● GIVEN REQUEST A:
In the passage on naming lines, swap every "labeled" for "marked" and write out the text from "Naming Lines –" up to and including "learned in probability.".

● PAGE EXCERPT:
--------------------------------
Naming Lines – Students often want to use all the labeled points on a line in its name, especially if there are exactly three points labeled. Tell them they get to pick two, any two, to use in the name. This means there are often many possible correct names for a single line.

Key Exercise: How many different names can be written for a line that has four labeled points?

Answer: $12$

Student can get to this answer by listing all the combination of two letters. Recommend that they make the list in an orderly way so they do not leave out any possibilities. This exercise is good practice for counting techniques learned in probability.

Naming Rays – There is so much freedom in naming lines, that students often struggle with the precise way in which rays must be named. They often think that the direction the ray is pointing needs to be taken into consideration. The arrow “hat” always points to the right. The “hat” only indicates that the geometric object is a ray, not the ray’s orientation in space. The first letter in the name of the ray is the endpoint; it does not matter if that point comes first or second when reading from left to right on the figure. It is helpful to think of the name of a ray as a starting point and direction. There is only one possible starting point, but often several points that can indicate direction. Any point on the ray other than the endpoint can be the second point in the name.
--------------------------------
● GIVEN REQUEST B:
Give the records from the line with "Click the Доступно" up to and including the line with "[x=1004, y=107]" as a two-column CSV with the columns instruction and answer. Use one row per record, put each value in a single quoted field, and turn any line breaks into spaces.

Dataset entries
--------------------------------
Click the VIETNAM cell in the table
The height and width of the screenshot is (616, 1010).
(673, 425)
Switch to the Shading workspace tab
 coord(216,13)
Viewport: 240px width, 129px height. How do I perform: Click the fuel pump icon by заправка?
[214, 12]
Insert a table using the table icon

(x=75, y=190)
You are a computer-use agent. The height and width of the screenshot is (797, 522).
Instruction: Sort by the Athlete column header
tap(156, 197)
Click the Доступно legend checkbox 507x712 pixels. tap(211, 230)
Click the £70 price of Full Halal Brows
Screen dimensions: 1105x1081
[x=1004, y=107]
--------------------------------
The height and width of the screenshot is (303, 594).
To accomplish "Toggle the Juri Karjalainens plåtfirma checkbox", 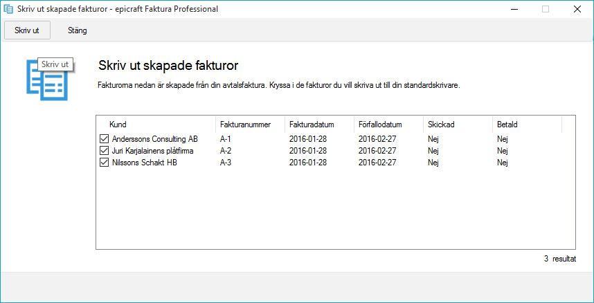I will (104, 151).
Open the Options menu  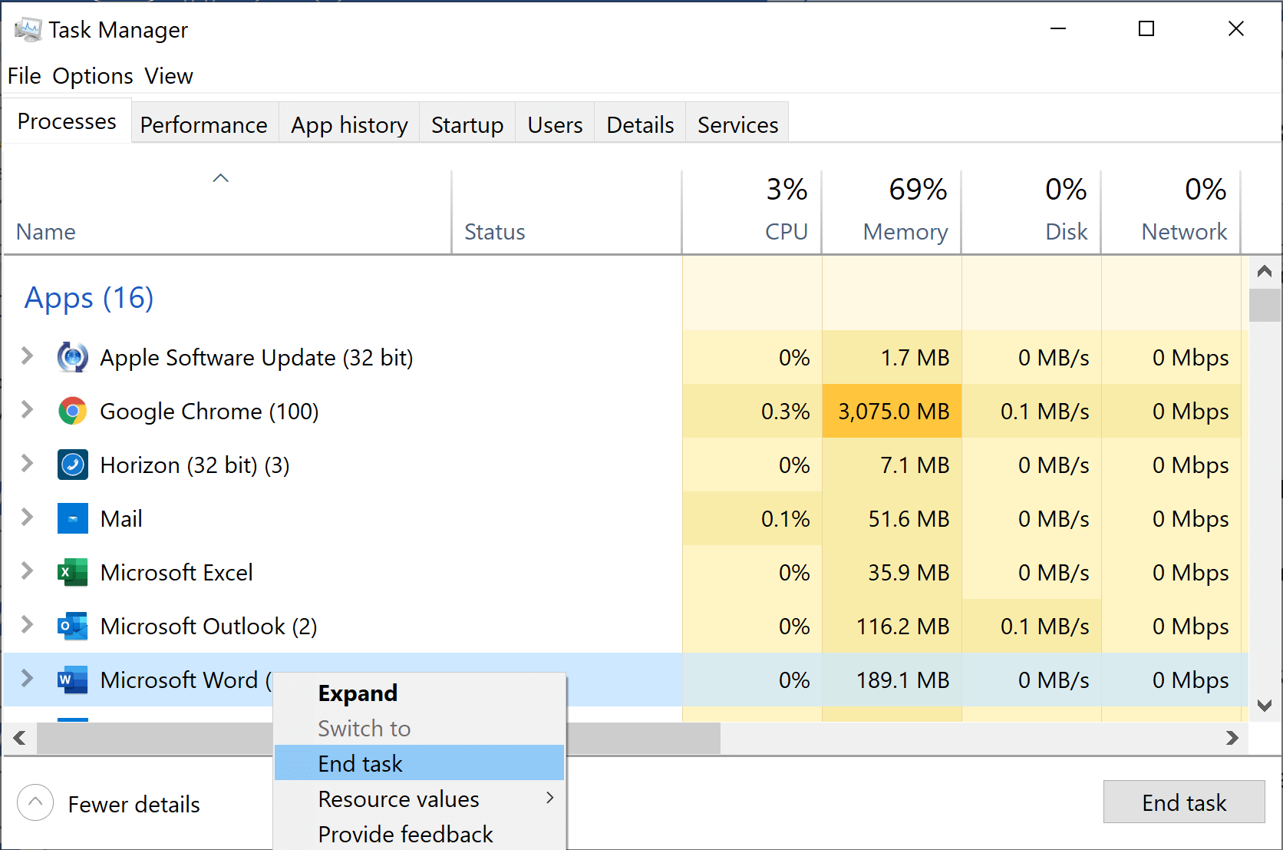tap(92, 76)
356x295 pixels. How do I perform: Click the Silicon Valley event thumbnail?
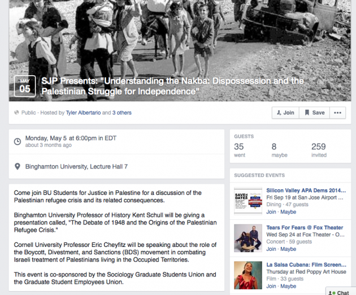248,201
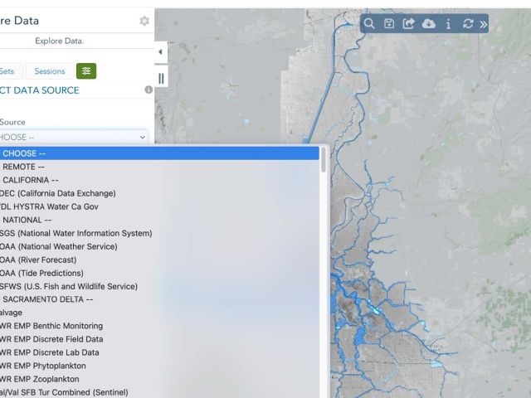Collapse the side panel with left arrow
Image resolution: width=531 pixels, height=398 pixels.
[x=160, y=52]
--------------------------------
● TASK OUTPUT A:
Naming Lines – Students often want to use all the marked points on a line in its name, especially if there are exactly three points marked. Tell them they get to pick two, any two, to use in the name. This means there are often many possible correct names for a single line.

Key Exercise: How many different names can be written for a line that has four marked points?

Answer: $12$

Student can get to this answer by listing all the combination of two letters. Recommend that they make the list in an orderly way so they do not leave out any possibilities. This exercise is good practice for counting techniques learned in probability.

● TASK OUTPUT B:
instruction,answer
"Click the Доступно legend checkbox 507x712 pixels.","tap(211, 230)"
"Click the £70 price of Full Halal Brows Screen dimensions: 1105x1081","[x=1004, y=107]"